While locally-produced editions of Today Tonight have included local stories,  ACA has had limited content from Adelaide and Perth. There are also challenges in hosting an evening show on location when a 3 hour time difference impacts on daylight.

“We need to do more Perth content, we know that. We’ve tried it in the past, we’ve had Perth bureaus in the past. Now we own the station it’s not going to be as hard to do that,” she says.

“You can’t be going to air when it’s dark here. It was also a challenge when we were doing the Today show of course. We were constantly being asked by our Perth viewers ‘Can you come over here?’ but we’d practically have to be on air after midnight!

“It’s not like (Perth) priorities are very different to people in Tasmania, Ipswich or Hopper’s Crossing. You just have to let them know you’ve got their backs and I think we haven’t been as active over there because we haven’t had as much control, but now we do.”

While ACA is enjoying the lift, it follows changes by Today Tonight to their East Coast presentation with Sharyn Ghidella in Brisbane and Helen Kapalos fronting Melbourne and Sydney editions.

“I’m not going to get into the business of analysing what our opposition did right or wrong. It’s not a time to be high-handed or to gloat. We feel really gratified with the year we’ve had. We think we’ve earned it and we’re enjoying it but at the same time we’ve got several more weeks until the end of the ratings year, so we’re not going to drop the ball,” Grimshaw promises.

TT‘s Helen Kapalos has copped more than her share of media attention, especially for a widely-publicised series of mistakes in June. If news anchors are always at the forefront of audience criticism, how did Grimshaw feel at the time her opposition was coming under fire?

“Helen worked on A Current Affair as a reporter and I’ve known her for quite some time. But I don’t think I should be the kind of person to call her up during all of that. If you take on a job like this you can’t have a glass jaw. You’ve got to have pretty broad shoulders and a teflon hide,” she insists.

“You can’t define yourself by what the media say about you. I’ve had plenty of people take potshots at me over the years and plenty more will line up to do so in the future. You have to know your strengths and weaknesses and not define yourself by whether or not a newspaper has made you their sport of the day. If you make a mistake then you learn from it.

“The truth is the person who hosts the show is the tallest poppy around. We cop the heat, we cop the attention, we sometimes cop the kudos and that’s a nice thing too. But it usually becomes about the person who’s hosting the show no matter what we do.

“Helen’s a pretty tough cookie. She’s not a kid, she’s been around, she knows the way it works. I’d be confident she’d be ok.”

Indeed, being in the media spotlight attention also turns to one’s private life. While Grimshaw is considered a gun at interviews, she is far more discerning about giving them. She readily admits to fiercely protecting her privacy.

“It’s not like I’m a closed book. I think people have a sense of what I do in my private life. But it’s interesting, people use the words ‘private life’ and what they usually mean is ‘Who are you going out with?’ I’ve never talked about who I’m going out with,” she says.

“Beyond who I’m going out with I think people have a pretty clear sense of who I am. They know which city I live in, they know what’s been going on. I think I was fairly open about when I lost my mother. I think that’s pretty big stuff to share with the world. So I hardly think I lock everybody out of what’s going on in my personal life. But I’ve never felt like I have to tell everyone about who I’m going out with and I’m never going to change. In every way I think that’s worked for me.

·····

**REQUIRED WORK**.
- 1) Reproduce the passage of the interview excerpt from "While ACA is enjoying the" up to and including "and Sydney editions.".
- 2) List every television program named in the interview excerpt.
The material that comes after the interview excerpt has no connection to it.

**RECORDED INFORMATION**.
·····

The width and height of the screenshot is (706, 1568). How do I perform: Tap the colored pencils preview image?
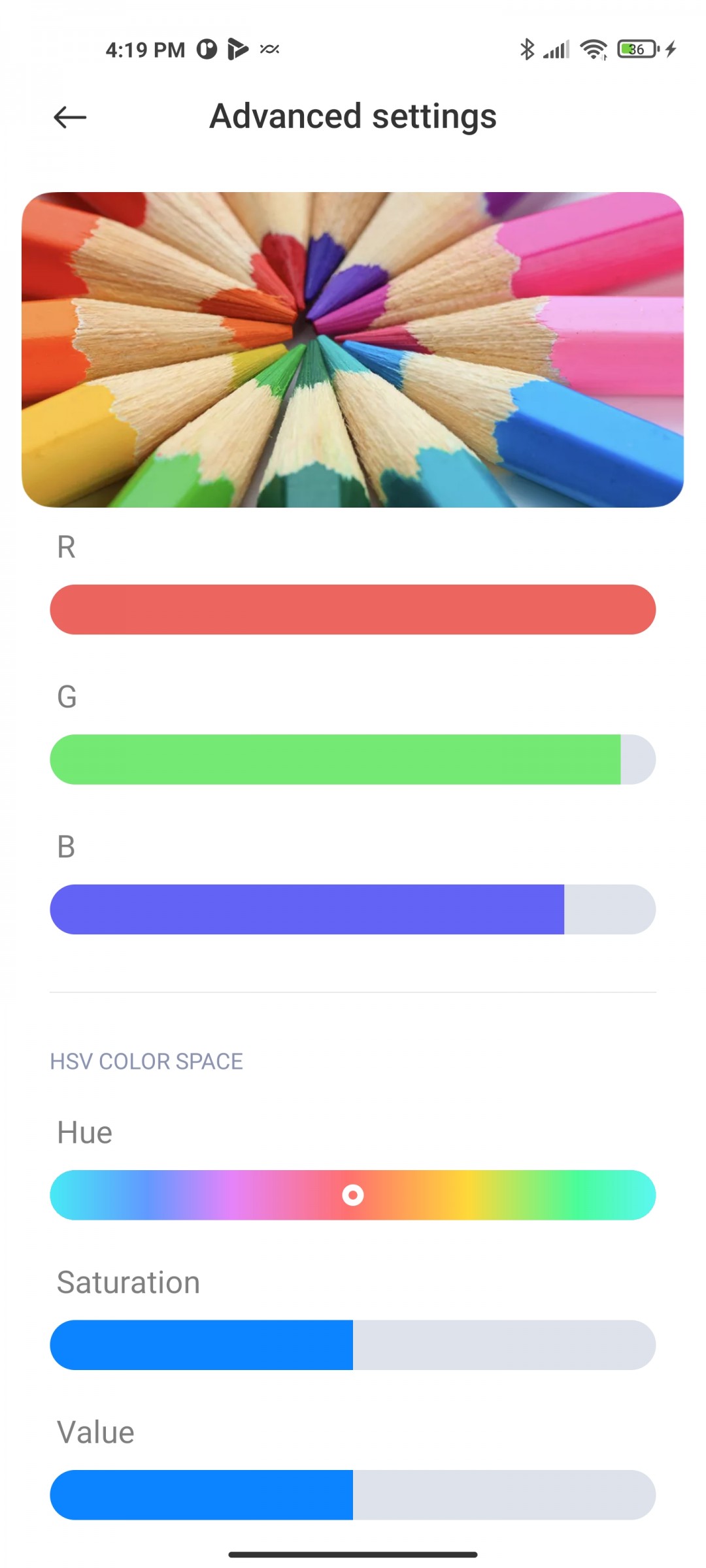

·····

**SET OF ANSWERS**.
- 1)
While ACA is enjoying the lift, it follows changes by Today Tonight to their East Coast presentation with Sharyn Ghidella in Brisbane and Helen Kapalos fronting Melbourne and Sydney editions.

- 2)
- Today Tonight
- A Current Affair
- the Today show